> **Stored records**

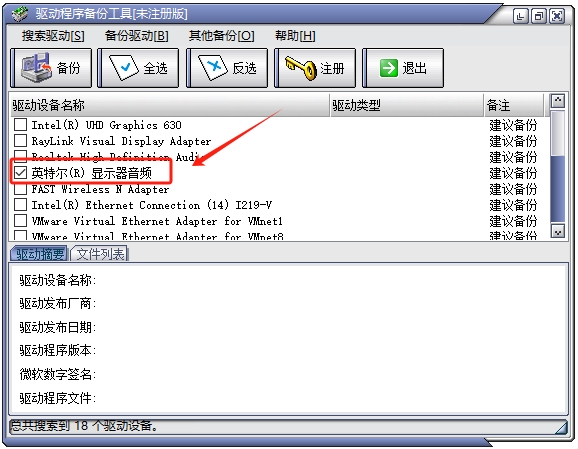Open the 搜索驱动[S] menu
Viewport: 578px width, 449px height.
click(53, 36)
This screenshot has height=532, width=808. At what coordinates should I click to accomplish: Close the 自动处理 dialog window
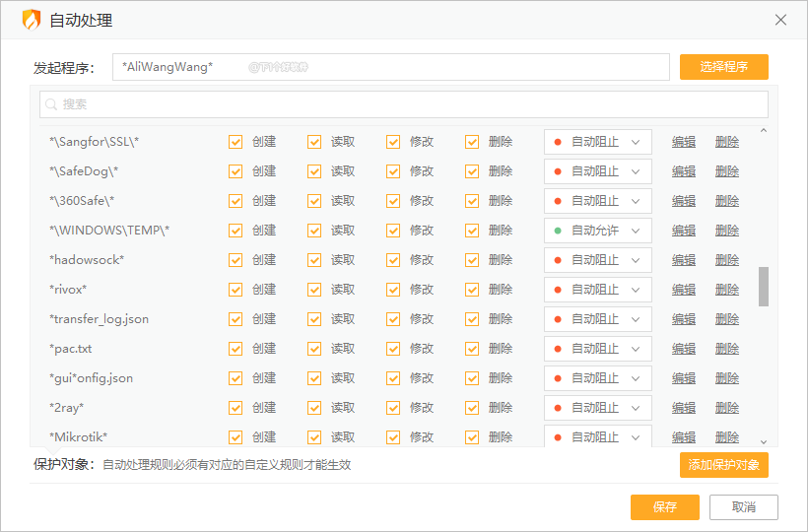780,20
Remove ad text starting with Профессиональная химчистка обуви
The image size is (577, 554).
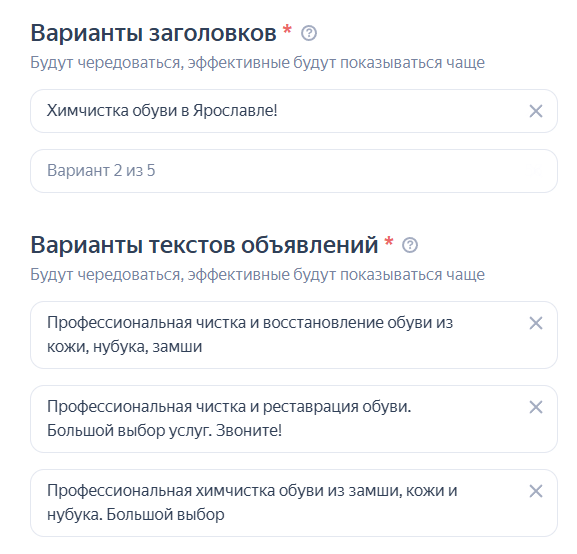(x=535, y=491)
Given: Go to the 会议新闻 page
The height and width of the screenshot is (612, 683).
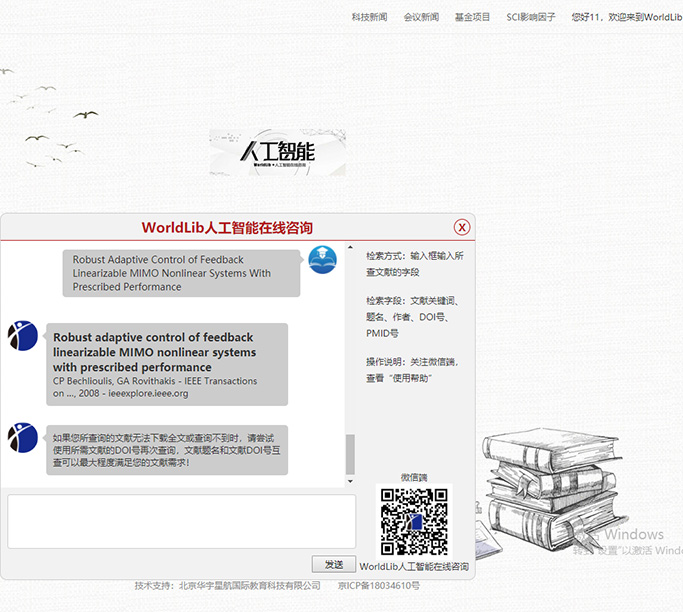Looking at the screenshot, I should (421, 17).
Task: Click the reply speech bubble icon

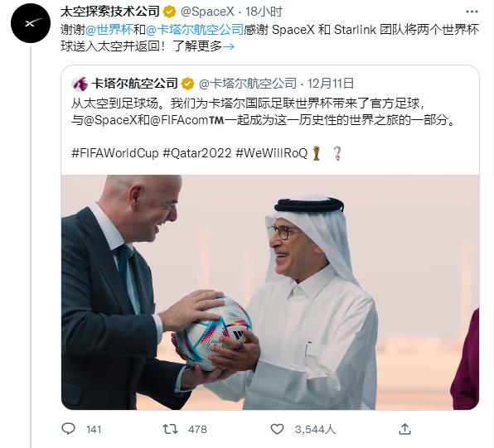Action: tap(68, 429)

> **Work task**
Looking at the records above, extract only the lines from the one with "This screenshot has" through the last line, exactly, with the pictures left out.

> **Your response**
This screenshot has height=532, width=808. At what coordinates should I click to accomplish: Close the 自动处理 dialog window
780,20
Remove ad text starting with Профессиональная химчистка обуви
The image size is (577, 554).
(x=535, y=491)
Given: Go to the 会议新闻 page
The height and width of the screenshot is (612, 683).
Looking at the screenshot, I should (421, 17).
Task: Click the reply speech bubble icon

Action: tap(68, 429)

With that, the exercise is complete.